◆ **Short problem A**
How would you put this sentence from the blog post on character names into Spanish: "Lavender rebels against that lifestyle."?

◆ **Excerpted passage**

● ● ● ●

Thursday, February 21, 2008

Any other name...(or, why can't I think of clever titles like Janet??)

One of my favorite tasks when I start a new story is coming up with character names. Now, I am a complete pantser, so finding their names is, well, a pretty good chunk of my preplanning. But more goes into it than finding a name I like. Of course it has to be a name I LIKE (and that I don’t mind typing over and over again, so I choose short names like Seth, Gabe, Noah, Alex), but it has to tell something about the character.

I make a list of names I like, then think about what I know about the character. Because I wasn’t the only one who picked out their name, their parents did, too. So what kind of parents would pick out a name like Peyton, the heroine in Hot Shot? It’s an unusual name so I wanted to give good motivation for her having it. It turned out that she’s from a wealthy family and Peyton is her mother’s family name. That bit of information formed who she is.

Lavender, the heroine in my Wayback Rodeo-targeted story, is the child of a free-thinking, artistic woman who doesn’t like to put down roots. Lavender rebels against that lifestyle. But it was her name that gave me that clue to her background and to her conflict.

It would be fun to go against type and make an Emma or and Eleanor a wild child, and make a Tiffany or Britney very sedate, wouldn’t it?

Other things come into play when choosing a name. The age of my character, for one. I’m reading a book right now with a contemporary heroine around my age whose name is June. As much as I enjoy the book, I get pulled out of the story by the old-fashioned name. Now, if I knew why the author gave her that name, if the author made that part of the story, it wouldn’t bother me. I would imagine a historical writer would have to be much more cautious when choosing a character name.

● ● ● ●

◆ **Dataset records**
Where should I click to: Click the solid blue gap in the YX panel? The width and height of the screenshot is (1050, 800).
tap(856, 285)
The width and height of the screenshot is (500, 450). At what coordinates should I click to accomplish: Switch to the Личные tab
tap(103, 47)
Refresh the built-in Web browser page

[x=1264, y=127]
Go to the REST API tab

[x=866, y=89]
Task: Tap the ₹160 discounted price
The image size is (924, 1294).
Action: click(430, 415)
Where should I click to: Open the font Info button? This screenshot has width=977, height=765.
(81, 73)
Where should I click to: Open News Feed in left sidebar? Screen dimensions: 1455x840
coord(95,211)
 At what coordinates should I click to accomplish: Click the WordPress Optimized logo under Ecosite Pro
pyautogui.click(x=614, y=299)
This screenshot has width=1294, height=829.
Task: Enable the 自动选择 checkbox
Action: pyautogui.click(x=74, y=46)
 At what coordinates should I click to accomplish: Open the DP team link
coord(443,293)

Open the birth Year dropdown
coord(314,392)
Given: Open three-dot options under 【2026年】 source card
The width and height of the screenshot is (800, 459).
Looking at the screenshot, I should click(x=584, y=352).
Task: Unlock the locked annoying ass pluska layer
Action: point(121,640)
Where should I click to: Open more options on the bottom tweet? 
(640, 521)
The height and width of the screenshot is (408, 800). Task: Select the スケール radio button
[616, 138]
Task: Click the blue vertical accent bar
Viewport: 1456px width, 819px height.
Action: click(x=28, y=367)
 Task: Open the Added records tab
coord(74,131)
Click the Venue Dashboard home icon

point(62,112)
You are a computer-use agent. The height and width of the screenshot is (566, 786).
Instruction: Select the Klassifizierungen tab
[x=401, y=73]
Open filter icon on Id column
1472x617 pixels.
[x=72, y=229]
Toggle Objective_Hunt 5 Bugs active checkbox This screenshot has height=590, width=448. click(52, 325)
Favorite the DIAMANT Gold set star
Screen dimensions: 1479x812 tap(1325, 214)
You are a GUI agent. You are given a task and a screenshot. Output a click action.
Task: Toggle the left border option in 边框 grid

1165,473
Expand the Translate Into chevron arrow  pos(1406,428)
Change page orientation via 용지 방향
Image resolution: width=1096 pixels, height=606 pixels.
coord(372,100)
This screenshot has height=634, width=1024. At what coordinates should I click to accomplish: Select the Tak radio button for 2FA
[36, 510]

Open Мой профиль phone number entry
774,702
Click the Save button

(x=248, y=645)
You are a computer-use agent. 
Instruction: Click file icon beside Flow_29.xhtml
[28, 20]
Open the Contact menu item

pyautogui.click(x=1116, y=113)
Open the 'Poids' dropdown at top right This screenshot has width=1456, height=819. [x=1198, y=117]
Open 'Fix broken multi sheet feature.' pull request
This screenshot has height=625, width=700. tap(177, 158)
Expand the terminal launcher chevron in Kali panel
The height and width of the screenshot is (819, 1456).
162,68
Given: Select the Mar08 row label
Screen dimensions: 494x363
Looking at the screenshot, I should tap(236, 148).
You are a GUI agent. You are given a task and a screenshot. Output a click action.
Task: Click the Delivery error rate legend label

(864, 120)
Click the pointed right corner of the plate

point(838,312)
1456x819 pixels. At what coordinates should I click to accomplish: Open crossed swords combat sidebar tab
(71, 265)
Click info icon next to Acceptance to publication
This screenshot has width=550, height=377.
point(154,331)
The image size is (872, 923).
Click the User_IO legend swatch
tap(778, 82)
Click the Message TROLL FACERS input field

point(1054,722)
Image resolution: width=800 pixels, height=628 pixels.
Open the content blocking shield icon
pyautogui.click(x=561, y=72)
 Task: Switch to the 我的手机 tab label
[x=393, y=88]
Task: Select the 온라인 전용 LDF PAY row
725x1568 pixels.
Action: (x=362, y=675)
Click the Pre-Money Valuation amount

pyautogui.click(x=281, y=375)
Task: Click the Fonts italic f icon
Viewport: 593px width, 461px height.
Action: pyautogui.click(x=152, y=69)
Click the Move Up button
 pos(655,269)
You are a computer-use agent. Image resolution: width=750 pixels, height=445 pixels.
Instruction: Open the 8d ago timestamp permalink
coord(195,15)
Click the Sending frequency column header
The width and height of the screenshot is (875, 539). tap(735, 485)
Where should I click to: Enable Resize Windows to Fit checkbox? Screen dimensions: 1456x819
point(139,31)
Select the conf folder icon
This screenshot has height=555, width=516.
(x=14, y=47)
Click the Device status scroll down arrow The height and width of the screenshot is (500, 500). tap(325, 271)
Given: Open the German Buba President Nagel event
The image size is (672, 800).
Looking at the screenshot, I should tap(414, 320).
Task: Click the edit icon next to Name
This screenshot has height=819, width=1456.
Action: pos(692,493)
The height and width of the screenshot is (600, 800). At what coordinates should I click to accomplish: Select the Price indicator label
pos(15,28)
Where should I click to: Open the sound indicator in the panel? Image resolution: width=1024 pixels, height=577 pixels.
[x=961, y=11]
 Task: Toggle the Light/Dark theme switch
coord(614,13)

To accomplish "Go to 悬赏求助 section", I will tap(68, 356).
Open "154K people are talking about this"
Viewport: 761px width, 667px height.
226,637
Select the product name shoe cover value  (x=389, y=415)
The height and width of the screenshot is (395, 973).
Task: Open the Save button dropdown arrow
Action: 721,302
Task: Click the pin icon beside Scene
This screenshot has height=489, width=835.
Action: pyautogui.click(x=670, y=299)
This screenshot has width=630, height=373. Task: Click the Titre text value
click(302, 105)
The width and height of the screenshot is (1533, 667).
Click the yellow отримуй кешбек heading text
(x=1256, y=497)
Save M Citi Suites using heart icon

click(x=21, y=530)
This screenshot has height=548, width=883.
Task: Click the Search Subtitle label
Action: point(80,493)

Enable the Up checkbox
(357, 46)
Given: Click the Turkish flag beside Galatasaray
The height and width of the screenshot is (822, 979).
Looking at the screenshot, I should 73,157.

● ● ● ●

◆ **Short problem B**
Output the rows as a Markdown table with the columns Number and Record line, starting at the first row and ending at the row containing "Screen dimensions: 1479x812 tap(1325, 214)", and leave out blank lines.

◆ **Complete answer A**
Lavender se rebela contra ese estilo de vida.

◆ **Complete answer B**
| Number | Record line |
|---|---|
| 1 | Where should I click to: Click the solid blue gap in the YX panel? The width and height of the screenshot is (1050, 800). |
| 2 | tap(856, 285) |
| 3 | The width and height of the screenshot is (500, 450). At what coordinates should I click to accomplish: Switch to the Личные tab |
| 4 | tap(103, 47) |
| 5 | Refresh the built-in Web browser page |
| 6 | [x=1264, y=127] |
| 7 | Go to the REST API tab |
| 8 | [x=866, y=89] |
| 9 | Task: Tap the ₹160 discounted price |
| 10 | The image size is (924, 1294). |
| 11 | Action: click(430, 415) |
| 12 | Where should I click to: Open the font Info button? This screenshot has width=977, height=765. |
| 13 | (81, 73) |
| 14 | Where should I click to: Open News Feed in left sidebar? Screen dimensions: 1455x840 |
| 15 | coord(95,211) |
| 16 |  At what coordinates should I click to accomplish: Click the WordPress Optimized logo under Ecosite Pro |
| 17 | pyautogui.click(x=614, y=299) |
| 18 | This screenshot has width=1294, height=829. |
| 19 | Task: Enable the 自动选择 checkbox |
| 20 | Action: pyautogui.click(x=74, y=46) |
| 21 |  At what coordinates should I click to accomplish: Open the DP team link |
| 22 | coord(443,293) |
| 23 | Open the birth Year dropdown |
| 24 | coord(314,392) |
| 25 | Given: Open three-dot options under 【2026年】 source card |
| 26 | The width and height of the screenshot is (800, 459). |
| 27 | Looking at the screenshot, I should click(x=584, y=352). |
| 28 | Task: Unlock the locked annoying ass pluska layer |
| 29 | Action: point(121,640) |
| 30 | Where should I click to: Open more options on the bottom tweet?  |
| 31 | (640, 521) |
| 32 | The height and width of the screenshot is (408, 800). Task: Select the スケール radio button |
| 33 | [616, 138] |
| 34 | Task: Click the blue vertical accent bar |
| 35 | Viewport: 1456px width, 819px height. |
| 36 | Action: click(x=28, y=367) |
| 37 |  Task: Open the Added records tab |
| 38 | coord(74,131) |
| 39 | Click the Venue Dashboard home icon |
| 40 | point(62,112) |
| 41 | You are a computer-use agent. The height and width of the screenshot is (566, 786). |
| 42 | Instruction: Select the Klassifizierungen tab |
| 43 | [x=401, y=73] |
| 44 | Open filter icon on Id column |
| 45 | 1472x617 pixels. |
| 46 | [x=72, y=229] |
| 47 | Toggle Objective_Hunt 5 Bugs active checkbox This screenshot has height=590, width=448. click(52, 325) |
| 48 | Favorite the DIAMANT Gold set star |
| 49 | Screen dimensions: 1479x812 tap(1325, 214) |